Nasza strona wykorzystuje cookies ("ciasteczka")
Używamy informacji zapisanych za pomocą cookies i podobnych technologii by strona działała prawidłowo oraz w celach statystycznych.
W przeglądarce internetowej można zmienić ustawienia dotyczące plików cookies. Korzystanie z niniejszej strony bez zmiany ustawień dotyczących cookies oznacza, że będą one zapisane w pamięci urządzenia. Korzystanie z serwisu oznacza akceptację regulaminu.
 

Krótko o problemie

TRUDNA DECYZJA

kilka słów o dzieleniu się
także o pożyczaniu


W temat dzielenia się automatycznie wpisany jest dla nas aspekt pożyczania sobie czy wymieniania się czymś. W naszych rozważaniach na ten temat nie oddzielamy od siebie tych zjawisk – wszystkie łączymy pod hasłem „dzielenie się”.

Mimo, że wśród nas jest wielu samotników, to jednak wszyscy – czy nam się to podoba, czy nie – jesteśmy członkami większej całości, jaką jest społeczeństwo. Życie w nim nierzadko wymaga, aby dzielić się z innymi tym, co posiadamy. Służą temu zarówno ogólnie przyjęte niepisane zasady, jak również te spisane na papierze, np. dotyczące podatków.

Zazwyczaj myśląc o dzieleniu, mamy na myśli różnego rodzaju przedmioty, rzeczy, dobra materialne. Ale nie tylko o nie chodzi. Możemy dzielić z innymi wiedzę, radość i smutek, wspomnienia, wątpliwości, sekrety, zaufanie i wiarę. Często robimy to nieświadomie, jednak wspaniale jest odkryć te chwile prostego dzielenia się w codziennym życiu.

Podane wiersze:
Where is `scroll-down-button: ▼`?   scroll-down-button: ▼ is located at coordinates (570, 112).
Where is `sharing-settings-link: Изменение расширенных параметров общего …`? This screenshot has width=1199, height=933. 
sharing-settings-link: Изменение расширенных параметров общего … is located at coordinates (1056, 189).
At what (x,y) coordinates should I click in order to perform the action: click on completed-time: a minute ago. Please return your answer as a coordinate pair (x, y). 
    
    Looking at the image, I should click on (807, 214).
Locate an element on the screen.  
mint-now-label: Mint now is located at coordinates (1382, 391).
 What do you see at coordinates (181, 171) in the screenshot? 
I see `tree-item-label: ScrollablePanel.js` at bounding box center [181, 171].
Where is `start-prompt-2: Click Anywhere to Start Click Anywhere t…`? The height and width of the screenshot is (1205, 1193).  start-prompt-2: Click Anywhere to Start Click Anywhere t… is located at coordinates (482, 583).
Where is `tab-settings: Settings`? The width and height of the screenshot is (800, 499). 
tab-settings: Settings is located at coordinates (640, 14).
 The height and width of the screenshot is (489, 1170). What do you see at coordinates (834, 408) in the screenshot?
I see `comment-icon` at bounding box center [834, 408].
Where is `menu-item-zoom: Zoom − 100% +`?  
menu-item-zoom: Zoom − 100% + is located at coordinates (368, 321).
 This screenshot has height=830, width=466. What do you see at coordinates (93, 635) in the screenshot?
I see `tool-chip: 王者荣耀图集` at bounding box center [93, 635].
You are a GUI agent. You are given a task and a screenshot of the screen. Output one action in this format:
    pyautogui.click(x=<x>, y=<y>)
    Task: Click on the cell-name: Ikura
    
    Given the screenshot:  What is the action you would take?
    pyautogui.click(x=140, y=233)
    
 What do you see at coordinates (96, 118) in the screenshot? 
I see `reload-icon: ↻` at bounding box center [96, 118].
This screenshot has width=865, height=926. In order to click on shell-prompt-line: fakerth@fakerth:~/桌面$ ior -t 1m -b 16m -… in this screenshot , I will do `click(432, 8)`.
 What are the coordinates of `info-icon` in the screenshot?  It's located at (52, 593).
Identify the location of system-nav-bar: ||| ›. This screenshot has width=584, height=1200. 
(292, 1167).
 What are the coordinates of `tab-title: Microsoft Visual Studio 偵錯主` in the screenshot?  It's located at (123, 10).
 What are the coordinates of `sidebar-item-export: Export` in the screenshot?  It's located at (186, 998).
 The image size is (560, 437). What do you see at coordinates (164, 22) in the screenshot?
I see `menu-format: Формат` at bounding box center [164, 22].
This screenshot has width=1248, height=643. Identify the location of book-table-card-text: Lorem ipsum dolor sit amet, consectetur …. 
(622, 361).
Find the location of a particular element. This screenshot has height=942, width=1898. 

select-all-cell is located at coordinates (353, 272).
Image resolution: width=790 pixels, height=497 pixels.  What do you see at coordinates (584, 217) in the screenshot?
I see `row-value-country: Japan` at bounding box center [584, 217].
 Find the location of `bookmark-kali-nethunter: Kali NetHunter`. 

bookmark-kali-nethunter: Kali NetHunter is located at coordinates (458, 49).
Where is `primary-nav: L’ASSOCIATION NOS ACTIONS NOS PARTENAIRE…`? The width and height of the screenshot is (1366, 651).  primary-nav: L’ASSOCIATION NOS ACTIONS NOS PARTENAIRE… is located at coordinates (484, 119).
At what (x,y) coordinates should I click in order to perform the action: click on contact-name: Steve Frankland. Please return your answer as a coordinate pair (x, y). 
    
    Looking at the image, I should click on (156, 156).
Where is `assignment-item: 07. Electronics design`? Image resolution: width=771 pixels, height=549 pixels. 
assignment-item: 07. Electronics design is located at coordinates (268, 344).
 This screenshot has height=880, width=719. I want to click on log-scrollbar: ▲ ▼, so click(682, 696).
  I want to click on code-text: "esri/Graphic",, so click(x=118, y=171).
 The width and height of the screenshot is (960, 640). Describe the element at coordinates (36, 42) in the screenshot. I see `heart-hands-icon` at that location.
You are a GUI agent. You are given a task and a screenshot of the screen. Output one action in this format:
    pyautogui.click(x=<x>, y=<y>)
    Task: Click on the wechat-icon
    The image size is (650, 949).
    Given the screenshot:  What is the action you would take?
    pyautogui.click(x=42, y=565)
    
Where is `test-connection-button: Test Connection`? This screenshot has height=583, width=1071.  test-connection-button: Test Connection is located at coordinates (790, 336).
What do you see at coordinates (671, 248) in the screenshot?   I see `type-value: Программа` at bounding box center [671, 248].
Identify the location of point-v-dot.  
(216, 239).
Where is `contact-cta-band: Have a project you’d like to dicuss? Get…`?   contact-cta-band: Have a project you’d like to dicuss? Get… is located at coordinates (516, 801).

Zadanie:
Czy te zdania zgadzają się z tekstem o dzieleniu się? Przy każdym napisz tak albo nie i przytocz dosłownie słowa tekstu, które o tym decydują.
1. W tekście pożyczanie jest oddzielone od dzielenia się.
2. Z innymi można dzielić także wiedzę i wspomnienia.
3. Dzieleniu się służą wyłącznie niepisane zasady.

Rozwiązanie zadania:
1. Nie: „nie oddzielamy od siebie tych zjawisk – wszystkie łączymy pod hasłem „dzielenie się””.
2. Tak: „Możemy dzielić z innymi wiedzę, radość i smutek, wspomnienia”.
3. Nie: „Służą temu zarówno ogólnie przyjęte niepisane zasady, jak również te spisane na papierze”.